Assignment |
Start to finish, repeat the records exactly.

Exercise data |
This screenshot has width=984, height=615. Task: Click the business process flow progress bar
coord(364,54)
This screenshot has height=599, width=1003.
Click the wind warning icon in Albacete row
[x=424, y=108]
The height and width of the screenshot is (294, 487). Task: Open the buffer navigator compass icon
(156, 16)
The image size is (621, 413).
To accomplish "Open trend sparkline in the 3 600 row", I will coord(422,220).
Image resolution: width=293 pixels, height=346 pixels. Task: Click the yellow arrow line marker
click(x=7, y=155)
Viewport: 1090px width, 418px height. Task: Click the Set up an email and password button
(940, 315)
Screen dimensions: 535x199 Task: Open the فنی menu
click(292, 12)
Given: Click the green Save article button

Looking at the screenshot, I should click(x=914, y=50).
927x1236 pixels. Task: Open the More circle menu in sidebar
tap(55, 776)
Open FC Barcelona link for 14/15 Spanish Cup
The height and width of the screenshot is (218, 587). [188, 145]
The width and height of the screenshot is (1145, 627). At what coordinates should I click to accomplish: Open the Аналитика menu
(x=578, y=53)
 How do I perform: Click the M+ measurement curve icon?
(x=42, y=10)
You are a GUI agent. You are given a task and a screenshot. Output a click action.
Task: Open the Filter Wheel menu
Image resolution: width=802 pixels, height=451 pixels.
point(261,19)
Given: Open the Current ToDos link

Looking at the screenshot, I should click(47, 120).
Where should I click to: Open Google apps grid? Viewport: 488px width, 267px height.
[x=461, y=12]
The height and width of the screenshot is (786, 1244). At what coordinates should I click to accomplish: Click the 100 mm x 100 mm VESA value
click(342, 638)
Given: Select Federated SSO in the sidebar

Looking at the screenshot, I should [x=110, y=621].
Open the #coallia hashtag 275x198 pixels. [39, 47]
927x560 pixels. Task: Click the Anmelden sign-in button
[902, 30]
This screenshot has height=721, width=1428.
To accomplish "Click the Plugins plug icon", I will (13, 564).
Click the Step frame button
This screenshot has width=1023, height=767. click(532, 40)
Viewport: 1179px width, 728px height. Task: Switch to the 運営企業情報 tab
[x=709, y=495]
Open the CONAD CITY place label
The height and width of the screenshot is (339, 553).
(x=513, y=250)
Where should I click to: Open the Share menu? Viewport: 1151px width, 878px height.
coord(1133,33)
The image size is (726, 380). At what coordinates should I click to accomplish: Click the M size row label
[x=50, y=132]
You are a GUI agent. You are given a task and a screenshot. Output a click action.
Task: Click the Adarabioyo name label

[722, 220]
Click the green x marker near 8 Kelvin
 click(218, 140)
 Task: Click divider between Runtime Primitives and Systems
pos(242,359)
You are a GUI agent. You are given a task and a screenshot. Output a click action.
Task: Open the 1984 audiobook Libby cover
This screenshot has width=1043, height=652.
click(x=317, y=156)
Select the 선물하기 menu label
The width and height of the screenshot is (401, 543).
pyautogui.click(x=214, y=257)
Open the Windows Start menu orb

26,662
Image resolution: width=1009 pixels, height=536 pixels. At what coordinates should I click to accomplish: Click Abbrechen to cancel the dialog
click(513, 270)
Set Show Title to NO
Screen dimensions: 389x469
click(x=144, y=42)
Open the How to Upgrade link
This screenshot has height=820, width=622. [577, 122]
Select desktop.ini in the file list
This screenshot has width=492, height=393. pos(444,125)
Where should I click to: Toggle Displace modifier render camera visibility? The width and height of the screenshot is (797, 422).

Response area |
This screenshot has width=984, height=615. Task: Click the business process flow progress bar
coord(364,54)
This screenshot has height=599, width=1003.
Click the wind warning icon in Albacete row
[x=424, y=108]
The height and width of the screenshot is (294, 487). Task: Open the buffer navigator compass icon
(156, 16)
The image size is (621, 413).
To accomplish "Open trend sparkline in the 3 600 row", I will coord(422,220).
Image resolution: width=293 pixels, height=346 pixels. Task: Click the yellow arrow line marker
click(x=7, y=155)
Viewport: 1090px width, 418px height. Task: Click the Set up an email and password button
(940, 315)
Screen dimensions: 535x199 Task: Open the فنی menu
click(292, 12)
Given: Click the green Save article button

Looking at the screenshot, I should click(x=914, y=50).
927x1236 pixels. Task: Open the More circle menu in sidebar
tap(55, 776)
Open FC Barcelona link for 14/15 Spanish Cup
The height and width of the screenshot is (218, 587). [188, 145]
The width and height of the screenshot is (1145, 627). At what coordinates should I click to accomplish: Open the Аналитика menu
(x=578, y=53)
 How do I perform: Click the M+ measurement curve icon?
(x=42, y=10)
You are a GUI agent. You are given a task and a screenshot. Output a click action.
Task: Open the Filter Wheel menu
Image resolution: width=802 pixels, height=451 pixels.
point(261,19)
Given: Open the Current ToDos link

Looking at the screenshot, I should click(47, 120).
Where should I click to: Open Google apps grid? Viewport: 488px width, 267px height.
[x=461, y=12]
The height and width of the screenshot is (786, 1244). At what coordinates should I click to accomplish: Click the 100 mm x 100 mm VESA value
click(342, 638)
Given: Select Federated SSO in the sidebar

Looking at the screenshot, I should [x=110, y=621].
Open the #coallia hashtag 275x198 pixels. [39, 47]
927x560 pixels. Task: Click the Anmelden sign-in button
[902, 30]
This screenshot has height=721, width=1428.
To accomplish "Click the Plugins plug icon", I will (13, 564).
Click the Step frame button
This screenshot has width=1023, height=767. click(532, 40)
Viewport: 1179px width, 728px height. Task: Switch to the 運営企業情報 tab
[x=709, y=495]
Open the CONAD CITY place label
The height and width of the screenshot is (339, 553).
(x=513, y=250)
Where should I click to: Open the Share menu? Viewport: 1151px width, 878px height.
coord(1133,33)
The image size is (726, 380). At what coordinates should I click to accomplish: Click the M size row label
[x=50, y=132]
You are a GUI agent. You are given a task and a screenshot. Output a click action.
Task: Click the Adarabioyo name label

[722, 220]
Click the green x marker near 8 Kelvin
 click(218, 140)
 Task: Click divider between Runtime Primitives and Systems
pos(242,359)
You are a GUI agent. You are given a task and a screenshot. Output a click action.
Task: Open the 1984 audiobook Libby cover
This screenshot has width=1043, height=652.
click(x=317, y=156)
Select the 선물하기 menu label
The width and height of the screenshot is (401, 543).
pyautogui.click(x=214, y=257)
Open the Windows Start menu orb

26,662
Image resolution: width=1009 pixels, height=536 pixels. At what coordinates should I click to accomplish: Click Abbrechen to cancel the dialog
click(513, 270)
Set Show Title to NO
Screen dimensions: 389x469
click(x=144, y=42)
Open the How to Upgrade link
This screenshot has height=820, width=622. [577, 122]
Select desktop.ini in the file list
This screenshot has width=492, height=393. pos(444,125)
Where should I click to: Toggle Displace modifier render camera visibility? The width and height of the screenshot is (797, 422).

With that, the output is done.